Basis Function Based Data Driven Learning for the Inverse Problem of Electrocardiography

Objective: This paper proposes an neural network approach for predicting heart surface potentials (HSPs) from body surface potentials (BSPs), which reframes the traditional inverse problem of electrocardiography into a regression problem through the use of Gaussian 3D (G3D) basis function decomposition. Methods: HSPs were generated using G3D basis functions and passed through a boundary element forward model to obtain corresponding BSPs. The generated BSPs (input) and HSPs (output) were used to train a neural network, which was then used to predict a variety of synthesized and decomposed real-world HSPs. Results: Fitted G3D basis function parameters can accurately reconstruct the real-world left ventricular paced recording with percent root mean squared error (RMSE) of $1.34 \pm 1.30$%. The basis data trained neural network was able to predict G3D basis function synthesized data with RMSE of $8.46 \pm 1.55$%, and G3D representation of real-world data with RMSE of $18.5 \pm 5.25$%. Activation map produced from the predicted time series had a RMSE of 17.0% and mean absolute difference of $10.3 \pm 10.8$ms when compared to that produced from the actual left ventricular paced recording.
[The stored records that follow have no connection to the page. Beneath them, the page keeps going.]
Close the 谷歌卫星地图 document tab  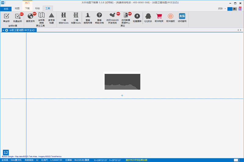[x=3, y=30]
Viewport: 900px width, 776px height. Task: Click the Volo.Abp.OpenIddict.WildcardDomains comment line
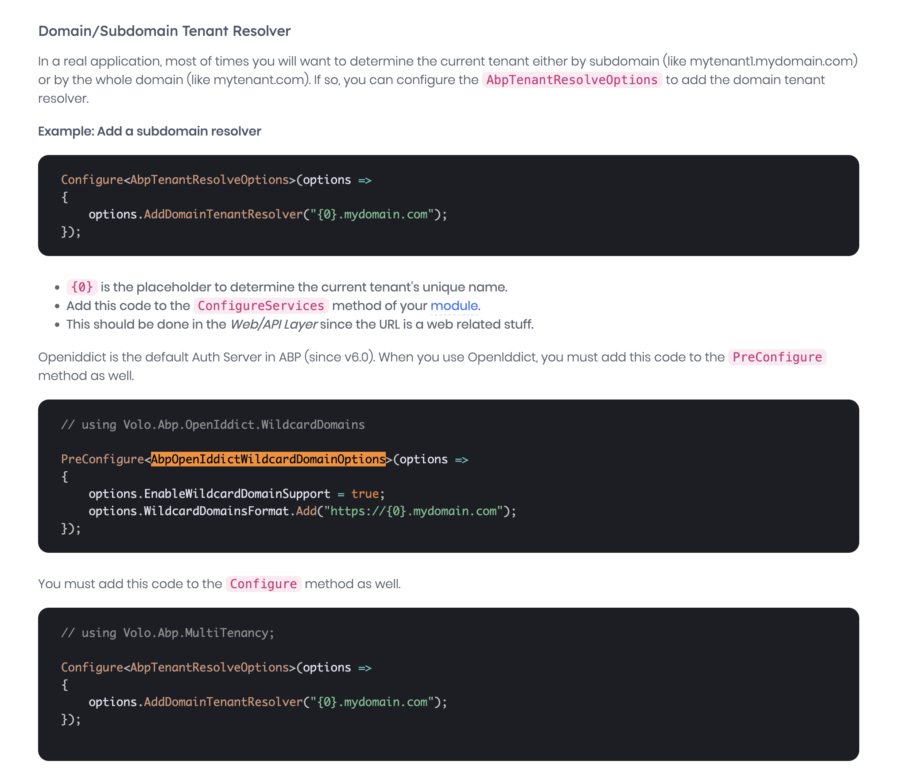pos(213,425)
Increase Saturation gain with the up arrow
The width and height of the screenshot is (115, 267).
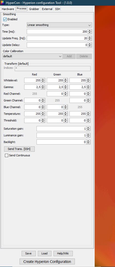coord(88,128)
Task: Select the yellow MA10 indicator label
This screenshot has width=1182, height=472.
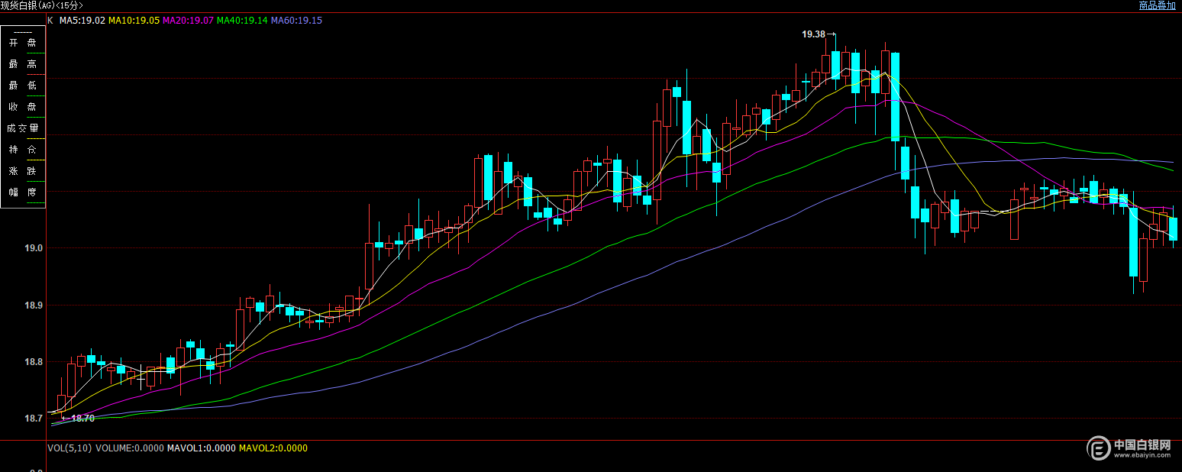Action: [134, 21]
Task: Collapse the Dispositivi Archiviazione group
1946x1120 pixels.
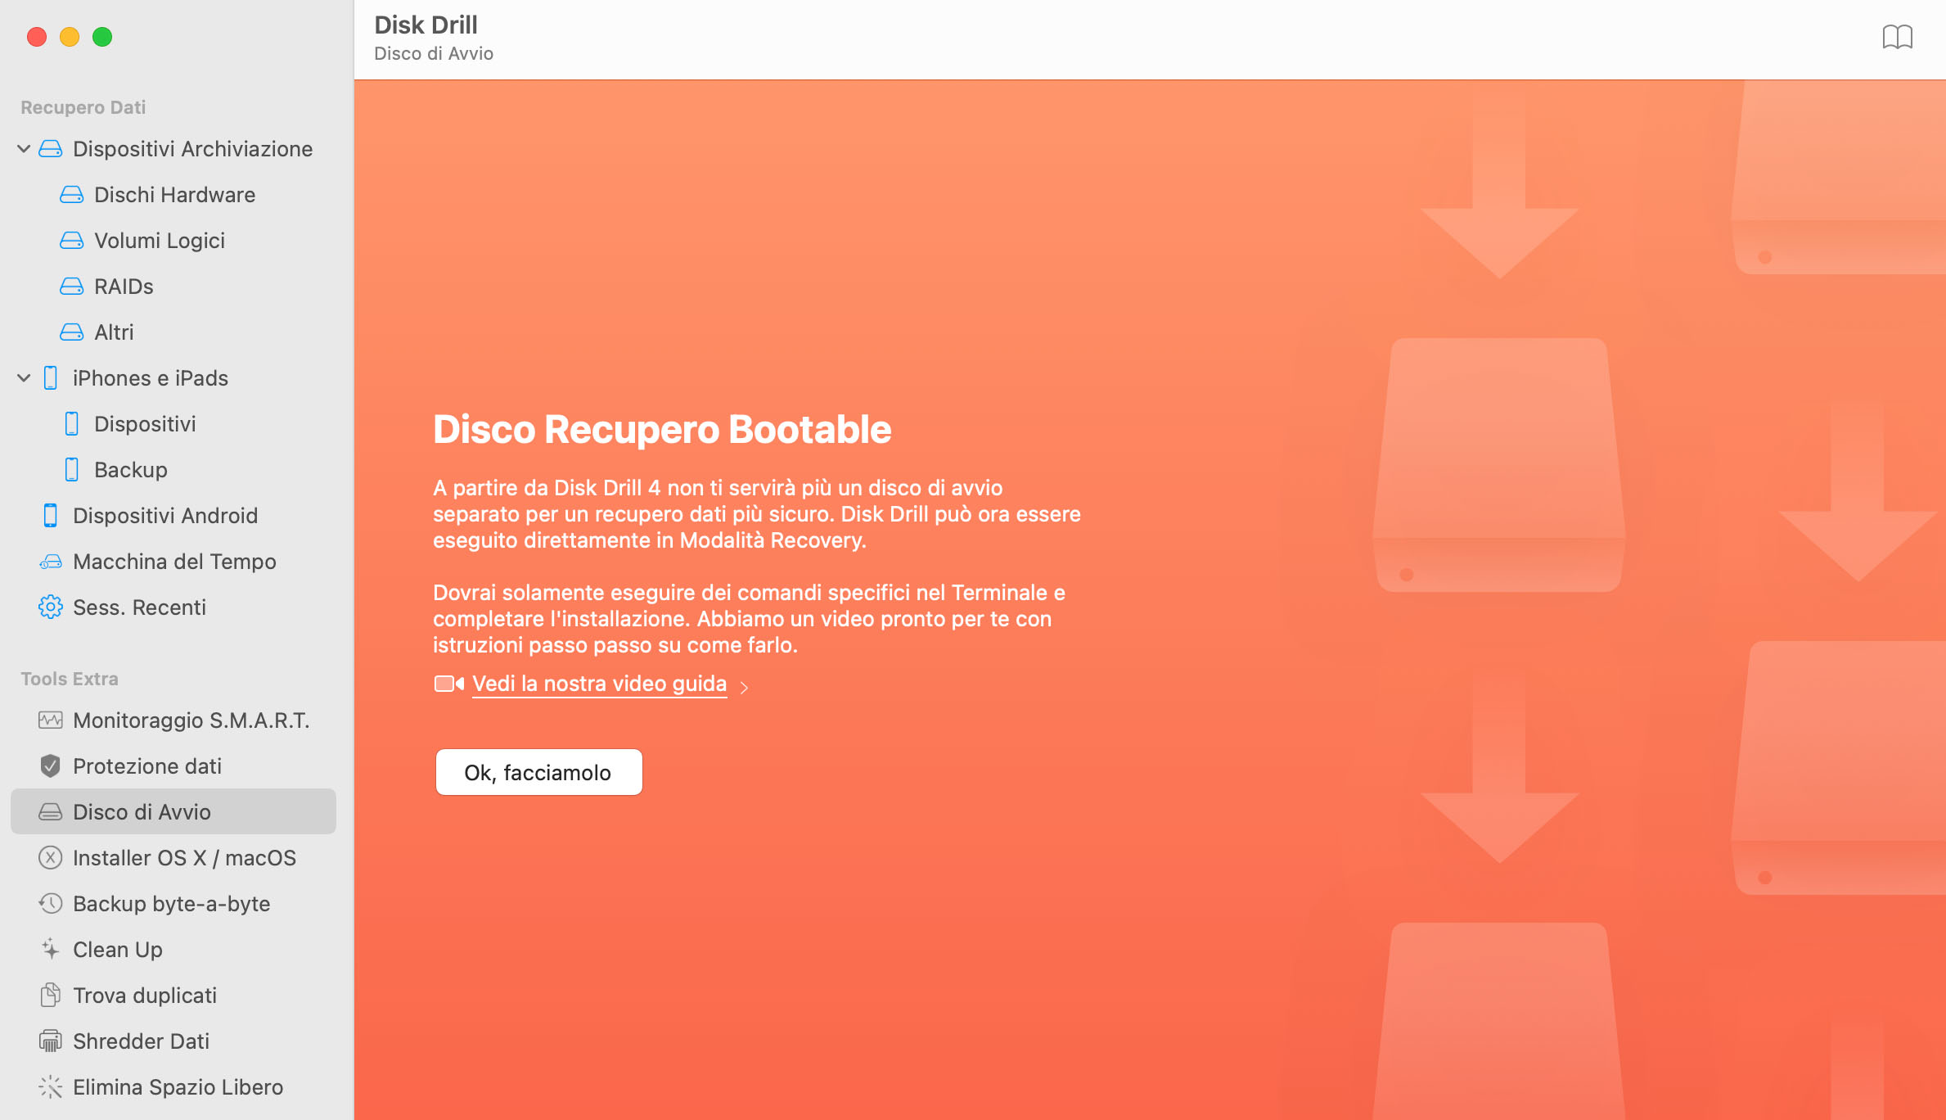Action: (x=23, y=148)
Conclusion: A Gaussian basis function based data driven model for re-framing the inverse problem of electrocardiography as a regression problem is successful and produces promising time series and activation map predictions of real-world recordings even when only trained using Guassian data. Significance: The HSPs predicted by the neural network can be used to create activation maps to identify cardiac dysfunctions during clinical assessment.